Saturday, January 03, 2009

Discussion on Governing Law Clauses in International Distributorship Agreements



Discussion on Governing Law Clauses in International Distributorship Agreements

Arguing in favour for Saskatchewan in terms of governing law clauses in case of disputes for distribution of Swedish Bofors Super Waterbed by Ace Distribution Inc.

While omission of the governing clause is a significant flaw in the contract one must assume Ace Distribution Inc.'s ability to perform the function of full-stocking distributor according to Chapter Five Agency and Distributor Agreements in Export Sales and Marketing Manual (Jagoe, 2007).

For example, is this distributor able to provide evidence of local contacts, product knowledge, personnel, facilities, and financial resources to perform all duties included in the distribution agreement? By such means can disputes be anticipated?

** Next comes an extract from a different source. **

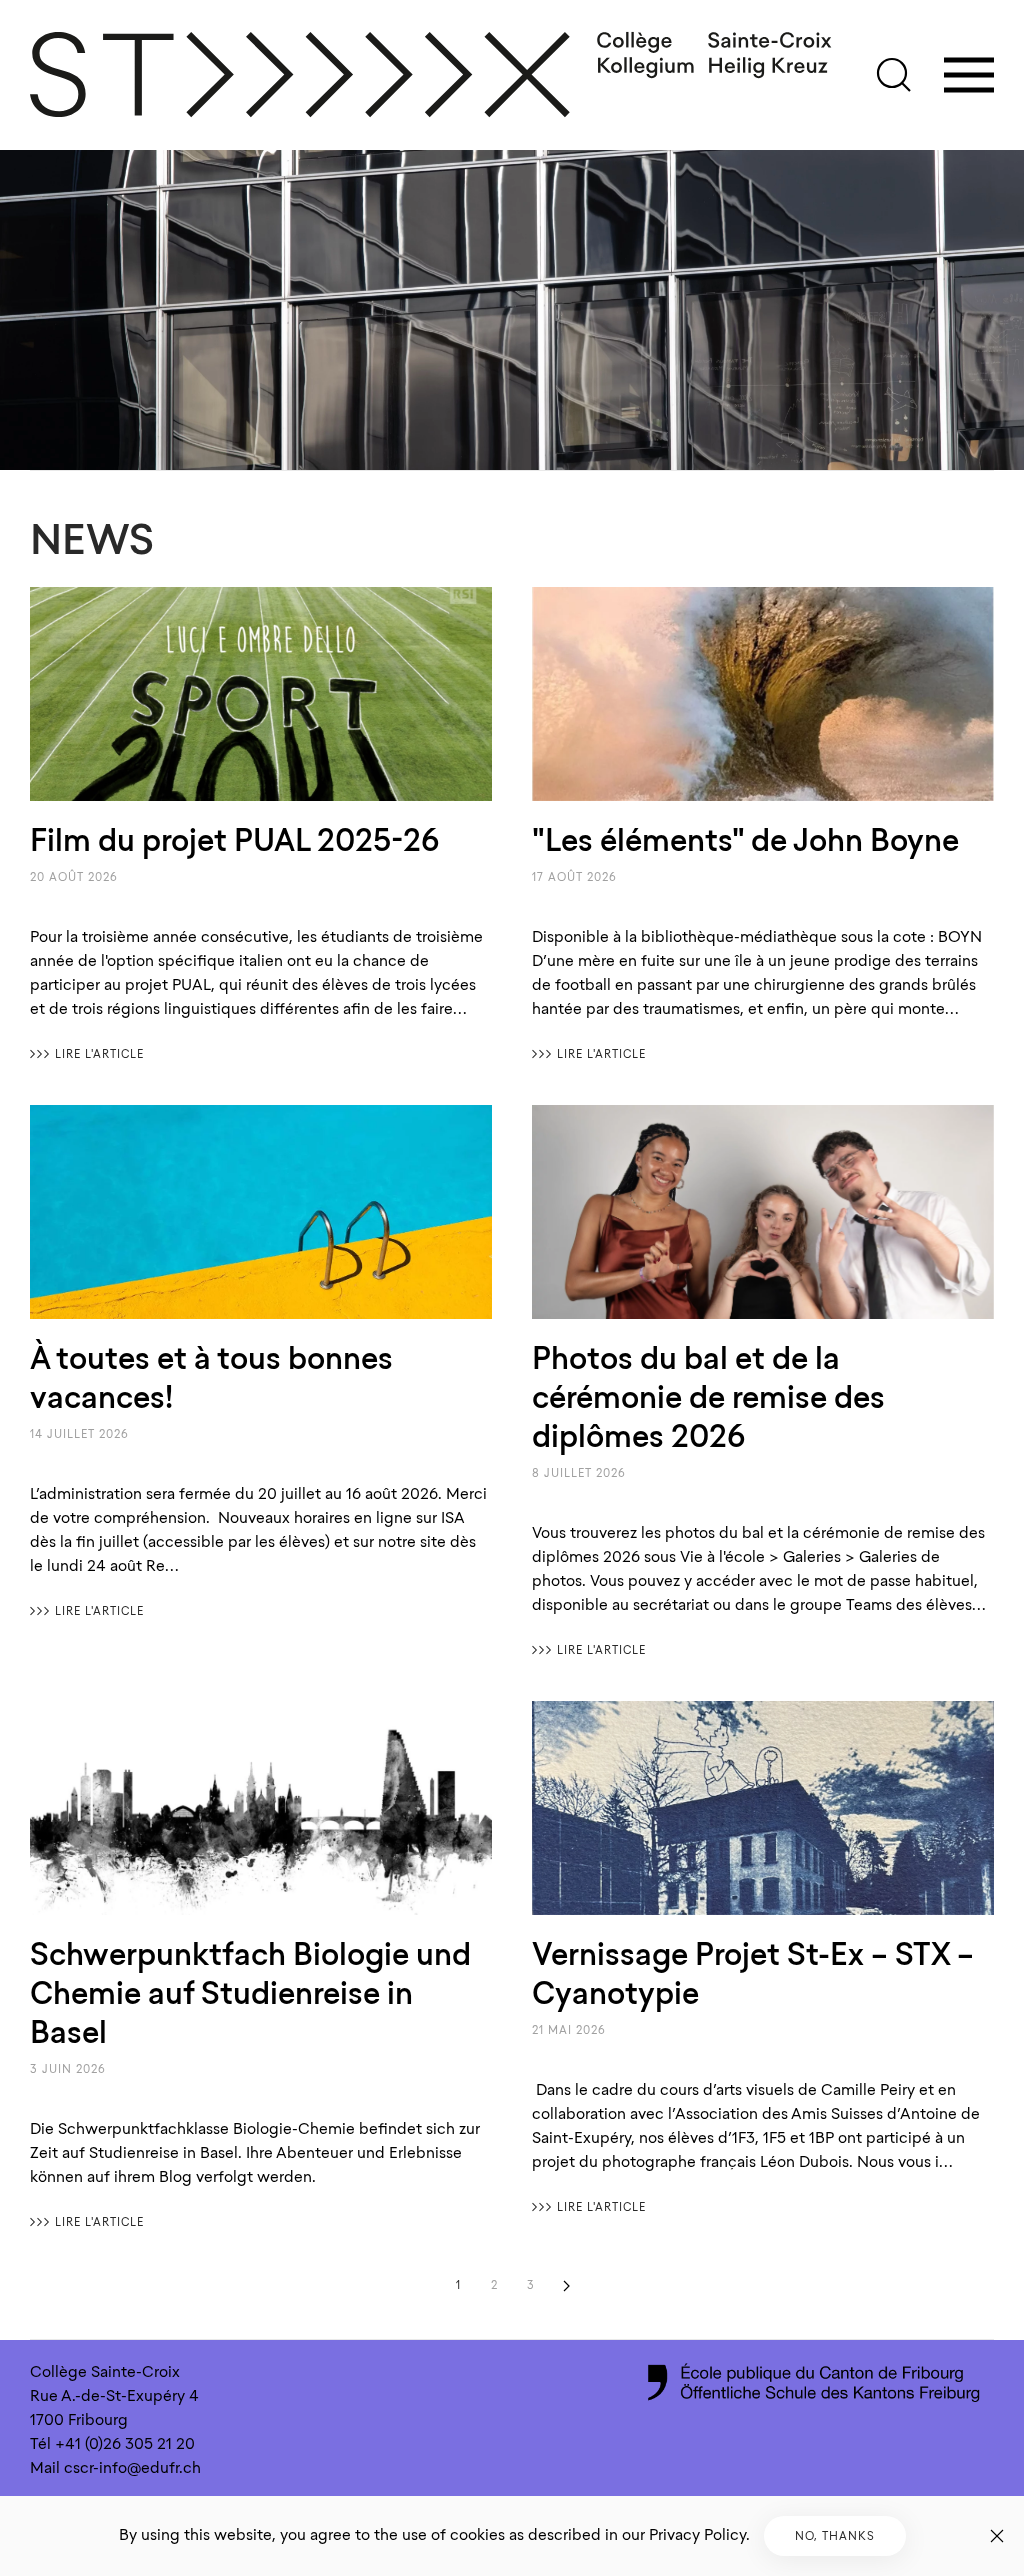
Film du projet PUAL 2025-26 (234, 840)
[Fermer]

Disputes may revolve around profit margins on discount purchases from Bofors to re-sell in the Canadian market and their resolution proceedings would normally include clauses such as: effective agreement dates with inclusive future contingencies in terms of dispute resolution, mediation or arbitration and termination of agreement which is generally subject to the local laws in an importing country.

These local laws, in Canada or Saskatchewan, would implicate the effectiveness of official termination dates or even requirements and stipulations of written notice of intention to terminate distributorship agreement which demonstrates further dispute resolution mechanisms beyond the simple scope of governing law. They would need to agree with Canadian laws ruling terms of distributorship.

Termination clauses might include circumstances such as:

1. Failure to meet or exceed agreed sales goals and targets as specified in the agreement.

2. Payments not made to exporter according to contract agreement or failure to meet credit or consignment terms.

3. Dismissal or removal of essential staff seen as crucial to compliance with the terms of the distributorship and thus listed in the agreement.

4. Loss of legal authorization to act as import representative.

In "International Business Transactions" (Folsom, Gordon and Spanogle, 2004) as well as our course text, the Province of Saskatchewan determines its own policies and has several options regarding omission of governing law concerning foreign distributorship agreements as in the US.

Should Bofors seek to litigate arbitration in a Swedish court, local judiciary authority (Eg. Saskatchewan) may have the perogative to reject foreign judgements providing de novo (new) trial in its own courts. Conversely it may seek to enforce a Swedish court's decisions as its own in domestic judgements. Recognition of a Swedish judgement could also occur, but would require local court proceedings to enforce it. Also in terms of reciprocity between Canada and Sweden, special conditions regarding disputes and governing law which may void any mention of it in the contract in any event could exist.

Our text relates considerable attention is given to the exposure level of the entrepreneur as a key factor to governing law. Therefore the Ace Distributor Inc. agreement would have to ensure that it meets minimum standards to maintain distributorship rights in Canada as a primary motivation to review and inclusion of a governing law clause from the outset which protects the Canadian entrepreneur's best interest.

So while inclusion of the governing law clause would be useful depending upon local conditions it may not even be enforceable.